What is a good way to pass useful state information to an exception in Java?

We tend to create our most important application specific runtime exception classes with some special constructors, some constants and a ResourceBundle.

Example snippet:

 public class MyException extends RuntimeException
 {
    private static final long serialVersionUID = 5224152764776895846L;

    private static final ResourceBundle MESSAGES;
    static
    {
        MESSAGES = ResourceBundle.getBundle("....MyExceptionMessages");
    }

    public static final String NO_CODE = "unknown";
    public static final String PROBLEMCODEONE = "problemCodeOne";
    public static final String PROBLEMCODETWO = "problemCodeTwo";
    // ... some more self-descriptive problem code constants

    private String errorCode = NO_CODE;
    private Object[] parameters = null;

    // Define some constructors

    public MyException(String errorCode)
    {
        super();
        this.errorCode = errorCode;
    }

    public MyException(String errorCode, Object[] parameters)   
    {
        this.errorCode = errorCode;
        this.parameters = parameters;
    }

    public MyException(String errorCode, Throwable cause)
    {
        super(cause);
        this.errorCode = errorCode;
    }

    public MyException(String errorCode, Object[] parameters, Throwable cause)
    {
        super(cause);
        this.errorCode = errorCode;
        this.parameters = parameters;
    }   

    @Override
    public String getLocalizedMessage()
    {
        if (NO_CODE.equals(errorCode))
        {
            return super.getLocalizedMessage();
        }

        String msg = MESSAGES.getString(errorCode); 
        if(parameters == null)
        {
            return msg;
        }
        return MessageFormat.format(msg, parameters);
    }
 }

In the properties file we specify the exception descriptions, e.g.:

 problemCodeOne=Simple exception message
 problemCodeTwo=Parameterized exception message for {0} value

Using this approach

  • We can use quite readable and understandable throw clauses (throw new MyException(MyException.PROBLEMCODETWO, new Object[] {parameter}, bthe))
  • The exception messages are "centralized", can easily maintained and "internationalized"
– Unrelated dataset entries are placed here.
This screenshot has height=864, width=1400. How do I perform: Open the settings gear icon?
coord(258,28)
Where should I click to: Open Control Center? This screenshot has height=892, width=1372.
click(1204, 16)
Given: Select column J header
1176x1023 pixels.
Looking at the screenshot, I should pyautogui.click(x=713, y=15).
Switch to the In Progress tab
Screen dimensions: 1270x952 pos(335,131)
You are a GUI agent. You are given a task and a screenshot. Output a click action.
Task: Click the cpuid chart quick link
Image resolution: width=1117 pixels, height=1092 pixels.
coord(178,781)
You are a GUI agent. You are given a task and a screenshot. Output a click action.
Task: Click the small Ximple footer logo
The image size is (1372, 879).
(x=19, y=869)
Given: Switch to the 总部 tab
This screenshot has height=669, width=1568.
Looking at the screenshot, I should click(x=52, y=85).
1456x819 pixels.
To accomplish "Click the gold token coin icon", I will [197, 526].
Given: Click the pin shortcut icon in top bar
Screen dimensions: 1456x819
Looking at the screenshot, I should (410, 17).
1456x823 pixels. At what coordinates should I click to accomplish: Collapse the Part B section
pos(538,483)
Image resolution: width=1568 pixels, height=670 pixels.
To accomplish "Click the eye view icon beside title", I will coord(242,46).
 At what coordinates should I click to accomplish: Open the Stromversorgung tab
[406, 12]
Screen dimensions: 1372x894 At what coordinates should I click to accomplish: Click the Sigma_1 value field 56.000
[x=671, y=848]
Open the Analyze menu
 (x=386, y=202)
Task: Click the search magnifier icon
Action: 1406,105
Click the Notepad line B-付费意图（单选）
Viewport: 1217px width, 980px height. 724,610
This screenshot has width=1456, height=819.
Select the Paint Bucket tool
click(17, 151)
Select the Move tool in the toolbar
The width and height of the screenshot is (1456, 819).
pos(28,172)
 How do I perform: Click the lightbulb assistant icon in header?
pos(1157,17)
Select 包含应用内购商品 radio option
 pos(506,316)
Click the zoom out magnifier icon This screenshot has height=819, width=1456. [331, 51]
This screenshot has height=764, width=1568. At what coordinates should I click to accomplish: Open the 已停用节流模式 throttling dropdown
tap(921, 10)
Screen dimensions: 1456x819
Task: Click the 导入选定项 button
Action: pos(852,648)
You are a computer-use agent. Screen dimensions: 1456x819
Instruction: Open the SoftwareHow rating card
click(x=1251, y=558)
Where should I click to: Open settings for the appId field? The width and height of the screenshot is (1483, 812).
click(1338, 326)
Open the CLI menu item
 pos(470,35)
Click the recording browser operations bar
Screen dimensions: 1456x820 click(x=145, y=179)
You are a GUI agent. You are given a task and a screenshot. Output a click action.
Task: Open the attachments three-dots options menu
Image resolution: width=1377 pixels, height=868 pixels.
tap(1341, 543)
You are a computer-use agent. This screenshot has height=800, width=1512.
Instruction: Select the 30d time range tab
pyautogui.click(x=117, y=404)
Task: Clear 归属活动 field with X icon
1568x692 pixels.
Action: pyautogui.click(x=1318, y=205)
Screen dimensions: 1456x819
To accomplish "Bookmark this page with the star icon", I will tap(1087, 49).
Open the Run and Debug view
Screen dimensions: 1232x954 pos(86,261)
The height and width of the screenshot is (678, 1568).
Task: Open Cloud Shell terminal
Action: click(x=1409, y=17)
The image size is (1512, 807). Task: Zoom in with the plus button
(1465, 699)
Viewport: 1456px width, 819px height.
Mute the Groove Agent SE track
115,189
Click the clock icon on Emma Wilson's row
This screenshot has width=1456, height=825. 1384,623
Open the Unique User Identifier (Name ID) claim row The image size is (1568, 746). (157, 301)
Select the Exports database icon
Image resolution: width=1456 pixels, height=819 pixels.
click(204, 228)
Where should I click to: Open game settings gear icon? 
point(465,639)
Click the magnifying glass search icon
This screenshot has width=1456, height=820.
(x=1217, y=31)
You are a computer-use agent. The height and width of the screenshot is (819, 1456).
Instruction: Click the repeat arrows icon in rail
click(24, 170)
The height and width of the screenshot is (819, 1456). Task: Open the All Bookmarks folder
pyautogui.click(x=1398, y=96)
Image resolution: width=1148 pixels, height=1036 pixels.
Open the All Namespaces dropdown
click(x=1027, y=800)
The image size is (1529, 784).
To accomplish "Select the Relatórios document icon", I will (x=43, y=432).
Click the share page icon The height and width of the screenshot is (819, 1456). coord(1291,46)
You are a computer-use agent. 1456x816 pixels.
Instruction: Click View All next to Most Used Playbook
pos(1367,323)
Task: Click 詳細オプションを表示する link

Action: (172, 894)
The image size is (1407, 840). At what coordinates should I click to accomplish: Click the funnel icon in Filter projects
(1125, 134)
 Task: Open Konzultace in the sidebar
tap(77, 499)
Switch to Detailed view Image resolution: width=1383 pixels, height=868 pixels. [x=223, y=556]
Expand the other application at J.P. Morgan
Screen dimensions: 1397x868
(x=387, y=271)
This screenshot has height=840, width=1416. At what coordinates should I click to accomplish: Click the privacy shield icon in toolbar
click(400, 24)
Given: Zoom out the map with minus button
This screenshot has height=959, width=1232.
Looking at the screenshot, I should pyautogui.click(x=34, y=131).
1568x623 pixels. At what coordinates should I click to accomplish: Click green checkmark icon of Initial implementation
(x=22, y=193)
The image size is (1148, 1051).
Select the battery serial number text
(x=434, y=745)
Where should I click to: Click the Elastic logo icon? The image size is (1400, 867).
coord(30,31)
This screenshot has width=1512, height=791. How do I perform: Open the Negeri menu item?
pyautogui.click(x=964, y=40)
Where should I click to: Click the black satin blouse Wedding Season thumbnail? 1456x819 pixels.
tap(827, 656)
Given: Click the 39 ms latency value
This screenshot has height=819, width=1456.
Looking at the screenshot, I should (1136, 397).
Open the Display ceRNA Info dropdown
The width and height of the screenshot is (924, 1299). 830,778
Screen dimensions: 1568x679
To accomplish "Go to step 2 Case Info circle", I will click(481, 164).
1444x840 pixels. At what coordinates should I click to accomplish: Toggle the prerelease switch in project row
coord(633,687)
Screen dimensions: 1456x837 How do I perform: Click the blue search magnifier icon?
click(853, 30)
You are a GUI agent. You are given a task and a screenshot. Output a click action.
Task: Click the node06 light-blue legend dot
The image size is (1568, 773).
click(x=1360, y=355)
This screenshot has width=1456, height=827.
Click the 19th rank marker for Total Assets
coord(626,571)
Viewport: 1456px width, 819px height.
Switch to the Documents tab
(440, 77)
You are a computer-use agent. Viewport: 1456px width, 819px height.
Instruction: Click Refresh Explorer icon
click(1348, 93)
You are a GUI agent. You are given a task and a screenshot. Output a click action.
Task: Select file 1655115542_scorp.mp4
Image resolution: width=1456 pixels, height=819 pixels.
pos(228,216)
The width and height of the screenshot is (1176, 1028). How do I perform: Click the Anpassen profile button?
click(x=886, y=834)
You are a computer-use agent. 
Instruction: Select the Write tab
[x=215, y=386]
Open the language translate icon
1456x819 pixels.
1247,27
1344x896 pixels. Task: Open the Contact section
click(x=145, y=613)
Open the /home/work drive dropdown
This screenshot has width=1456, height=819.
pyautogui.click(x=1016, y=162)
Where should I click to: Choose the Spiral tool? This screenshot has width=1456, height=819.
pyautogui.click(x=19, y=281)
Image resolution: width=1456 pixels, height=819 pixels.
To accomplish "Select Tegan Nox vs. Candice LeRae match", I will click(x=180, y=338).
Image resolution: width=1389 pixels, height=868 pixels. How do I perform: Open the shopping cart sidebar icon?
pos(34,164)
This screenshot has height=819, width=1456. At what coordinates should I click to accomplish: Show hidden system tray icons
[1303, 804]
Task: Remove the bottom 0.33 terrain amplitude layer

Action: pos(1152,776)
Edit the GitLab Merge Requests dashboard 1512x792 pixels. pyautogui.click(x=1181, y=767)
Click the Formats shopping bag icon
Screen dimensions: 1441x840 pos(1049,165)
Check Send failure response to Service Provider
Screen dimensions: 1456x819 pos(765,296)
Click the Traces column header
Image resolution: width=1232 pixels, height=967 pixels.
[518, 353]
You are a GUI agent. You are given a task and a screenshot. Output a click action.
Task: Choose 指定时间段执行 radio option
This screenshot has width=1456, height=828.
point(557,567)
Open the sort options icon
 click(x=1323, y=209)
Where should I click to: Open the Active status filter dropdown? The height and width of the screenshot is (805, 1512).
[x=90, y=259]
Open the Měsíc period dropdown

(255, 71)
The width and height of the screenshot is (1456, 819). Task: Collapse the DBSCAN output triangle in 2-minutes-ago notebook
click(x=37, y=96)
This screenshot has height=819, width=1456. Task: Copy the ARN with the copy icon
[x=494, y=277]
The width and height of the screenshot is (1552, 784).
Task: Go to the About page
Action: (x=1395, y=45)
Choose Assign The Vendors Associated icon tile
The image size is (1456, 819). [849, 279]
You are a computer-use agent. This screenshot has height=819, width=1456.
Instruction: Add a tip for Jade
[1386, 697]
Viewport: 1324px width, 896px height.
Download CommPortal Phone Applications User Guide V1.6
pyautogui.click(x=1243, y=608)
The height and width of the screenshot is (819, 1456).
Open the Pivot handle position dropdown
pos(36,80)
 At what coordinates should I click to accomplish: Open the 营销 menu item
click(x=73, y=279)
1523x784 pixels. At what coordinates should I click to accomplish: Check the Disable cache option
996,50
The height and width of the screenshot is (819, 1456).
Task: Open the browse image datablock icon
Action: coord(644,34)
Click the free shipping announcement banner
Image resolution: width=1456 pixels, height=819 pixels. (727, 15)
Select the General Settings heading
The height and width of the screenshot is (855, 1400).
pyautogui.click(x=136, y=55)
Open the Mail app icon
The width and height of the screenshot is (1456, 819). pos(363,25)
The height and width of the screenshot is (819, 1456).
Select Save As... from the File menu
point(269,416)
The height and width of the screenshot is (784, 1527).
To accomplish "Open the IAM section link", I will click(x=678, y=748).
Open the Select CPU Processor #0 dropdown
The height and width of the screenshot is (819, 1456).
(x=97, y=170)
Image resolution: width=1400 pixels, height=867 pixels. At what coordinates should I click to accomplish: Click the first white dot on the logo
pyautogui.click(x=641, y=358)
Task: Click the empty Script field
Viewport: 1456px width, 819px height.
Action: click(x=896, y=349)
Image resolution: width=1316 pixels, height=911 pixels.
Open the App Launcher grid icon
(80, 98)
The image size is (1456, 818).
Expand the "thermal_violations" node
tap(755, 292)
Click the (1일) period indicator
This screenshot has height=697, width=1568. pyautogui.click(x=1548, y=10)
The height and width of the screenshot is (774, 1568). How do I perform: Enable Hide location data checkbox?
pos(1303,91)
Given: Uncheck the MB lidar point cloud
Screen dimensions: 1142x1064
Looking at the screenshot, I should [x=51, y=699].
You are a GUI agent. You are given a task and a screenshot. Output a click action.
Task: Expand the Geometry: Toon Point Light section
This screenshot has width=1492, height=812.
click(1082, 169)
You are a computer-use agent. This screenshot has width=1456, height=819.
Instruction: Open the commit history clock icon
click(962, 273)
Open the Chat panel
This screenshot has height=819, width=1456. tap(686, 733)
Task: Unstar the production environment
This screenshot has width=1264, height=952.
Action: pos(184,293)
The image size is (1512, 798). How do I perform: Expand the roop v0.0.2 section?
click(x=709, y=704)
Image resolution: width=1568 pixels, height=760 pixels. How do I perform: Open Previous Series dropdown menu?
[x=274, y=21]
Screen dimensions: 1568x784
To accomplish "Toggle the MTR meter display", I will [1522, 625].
EDIT: change getMessage to getLocalizedMessage as Elijah suggested.

EDIT2: Forgot to mention: this approach does not support Locale changing "on-the-fly" but it is intentional (it can be implemented if you need it).


Another good logging API is SLF4J. It can be configured to also intercept log APIs for Log4J, Java Util Logging, and Jakarta Commons Logging. And it can also be configured to use various logging implementations, including Log4J, Logback, Java Util Logging, and one or two others. This gives it enormous flexibility. It was developed by the author of Log4J to be its successor.

Of relevance to this question, the SLF4J API has a mechanism to concatenate string valued expressions into a log message. The following calls are equivalent, but the second is about 30x faster to process if you're not outputting debug level messages, since the concatenation is avoided:

logger.debug("The new entry is " + entry + ".");
logger.debug("The new entry is {}.", entry);

There's a two argument version too:

logger.debug("The new entry is {}. It replaces {}.", entry, oldEntry);

And for more than two you can pass in an array of Object like this:

logger.debug("Value {} was inserted between {} and {}.", 
             new Object[] {newVal, below, above});

This is a nice terse format that eliminates clutter.

Example source is from the SLF4J FAQ.

Edit: Here's a possible refactoring of your example:

try {
    doSomething(someObject.getValue());
}
catch (BadThingsHappenException bthe) {
  throw new UnhandledException(
    MessageFormatter.format("An error occurred when setting value. [value={}]", 
                              someObject.getValue()), 
    bthe);
}

Or if this pattern occurs more than a few places you could write a set of static methods that capture the commonality, something like:

try {
    doSomething(someObject.getValue());
}
catch (BadThingsHappenException bthe) {
    throwFormattedException(logger, bthe,
                            "An error occurred when setting value. [value={}]", 
                            someObject.getValue()));
}

and of course the method would also put the formatted message out on the logger for you.